_Exercise instructions_:
Please repeat, exactly as written, the line containing "Image resolution: width=873" and every line after it through the end of the records below, leaving out any pictures.
====== Data for this task
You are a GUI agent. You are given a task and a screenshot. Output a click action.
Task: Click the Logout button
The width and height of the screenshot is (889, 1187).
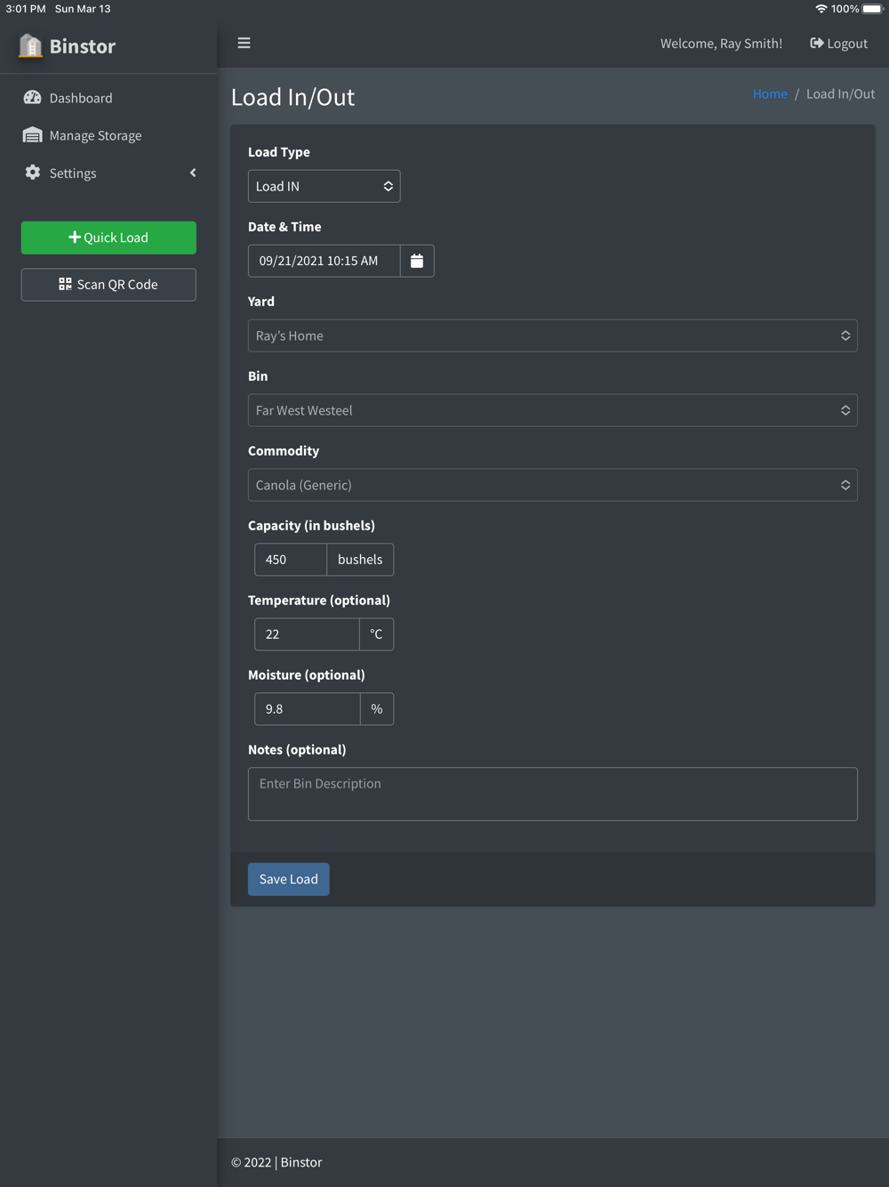point(838,43)
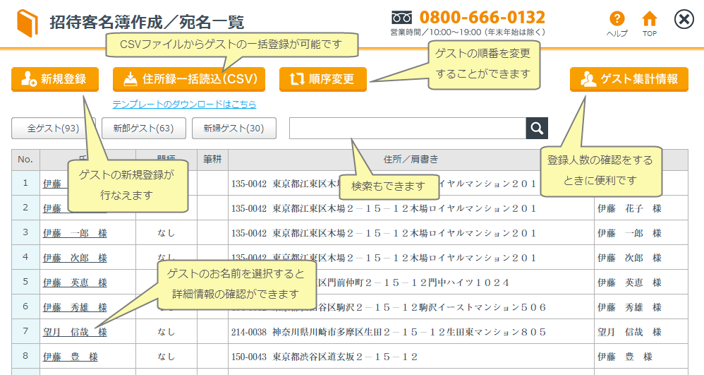Open the テンプレートのダウンロードはこちら link
704x375 pixels.
click(184, 104)
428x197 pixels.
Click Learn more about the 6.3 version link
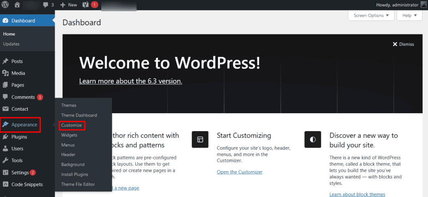pyautogui.click(x=130, y=81)
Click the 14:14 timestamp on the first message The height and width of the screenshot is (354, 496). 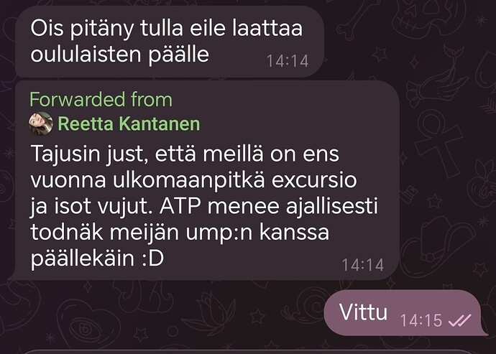(288, 61)
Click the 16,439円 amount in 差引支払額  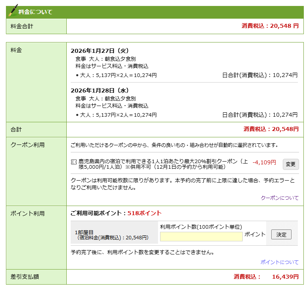(x=285, y=276)
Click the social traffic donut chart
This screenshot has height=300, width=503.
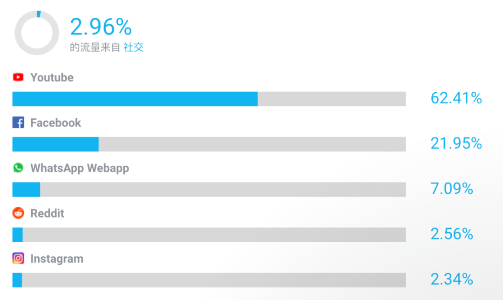click(x=37, y=33)
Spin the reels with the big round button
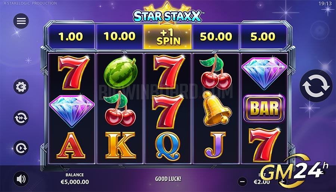Screen dimensions: 336x192 click(316, 86)
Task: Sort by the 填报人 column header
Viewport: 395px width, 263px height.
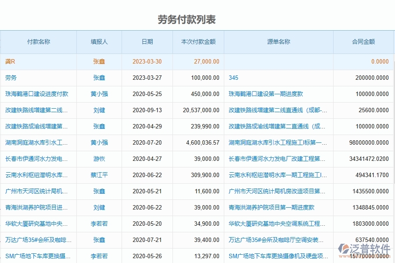Action: [98, 42]
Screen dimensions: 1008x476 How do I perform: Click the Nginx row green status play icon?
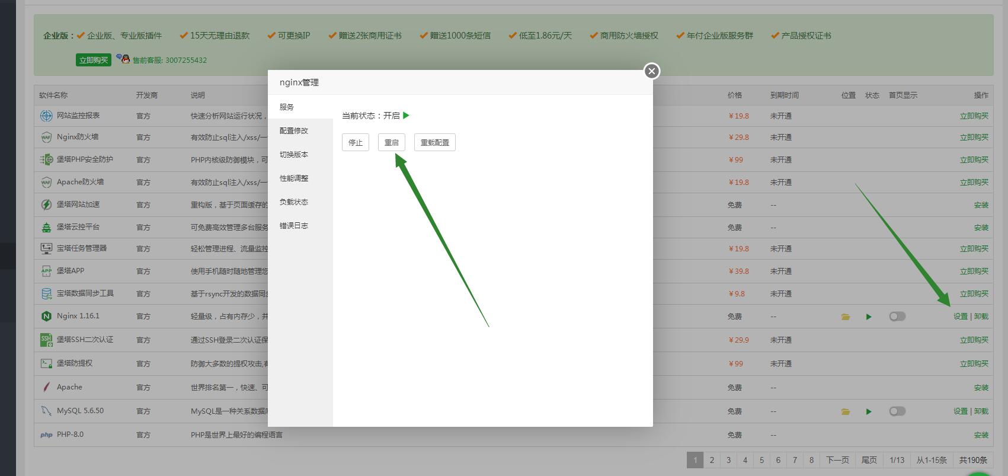pyautogui.click(x=869, y=317)

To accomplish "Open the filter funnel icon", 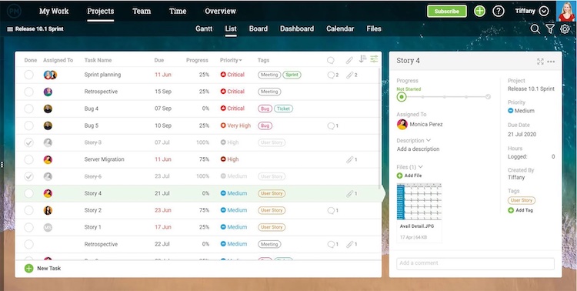I will coord(550,28).
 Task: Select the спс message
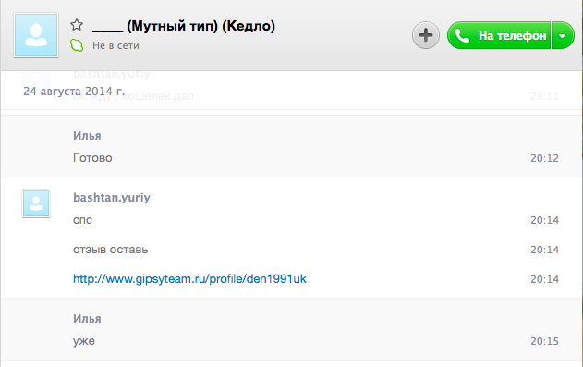tap(82, 220)

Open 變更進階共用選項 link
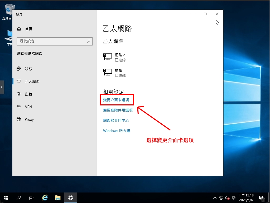pos(118,110)
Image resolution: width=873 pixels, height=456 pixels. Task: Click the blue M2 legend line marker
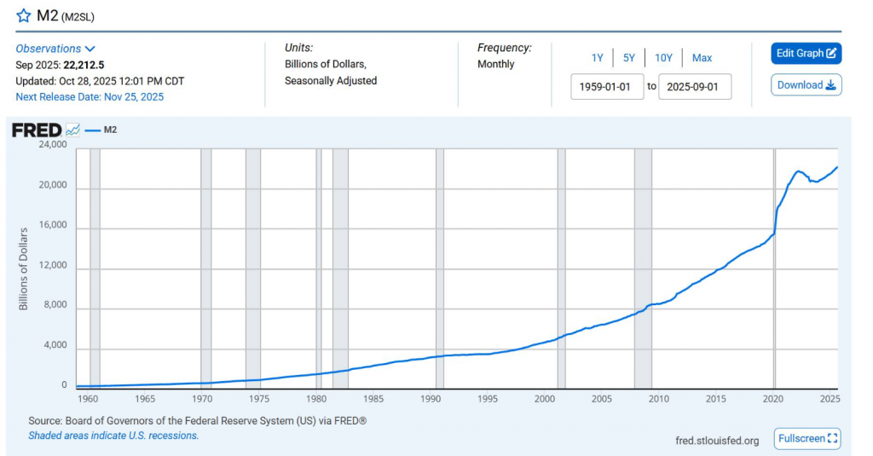[92, 130]
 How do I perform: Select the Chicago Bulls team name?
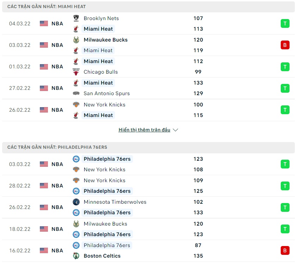(101, 72)
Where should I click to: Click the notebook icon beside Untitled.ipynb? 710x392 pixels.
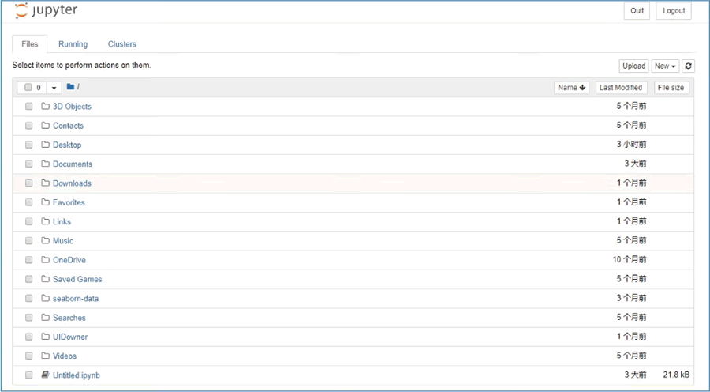tap(45, 375)
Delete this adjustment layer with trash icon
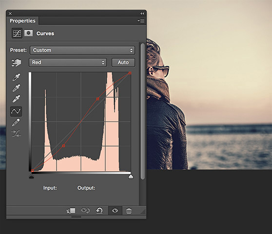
============
_Response to the exercise_:
Image resolution: width=873 pixels, height=456 pixels. Task: Click the blue M2 legend line marker
[92, 130]
 How do I perform: Select the Chicago Bulls team name?
(101, 72)
Where should I click to: Click the notebook icon beside Untitled.ipynb? 710x392 pixels.
tap(45, 375)
Delete this adjustment layer with trash icon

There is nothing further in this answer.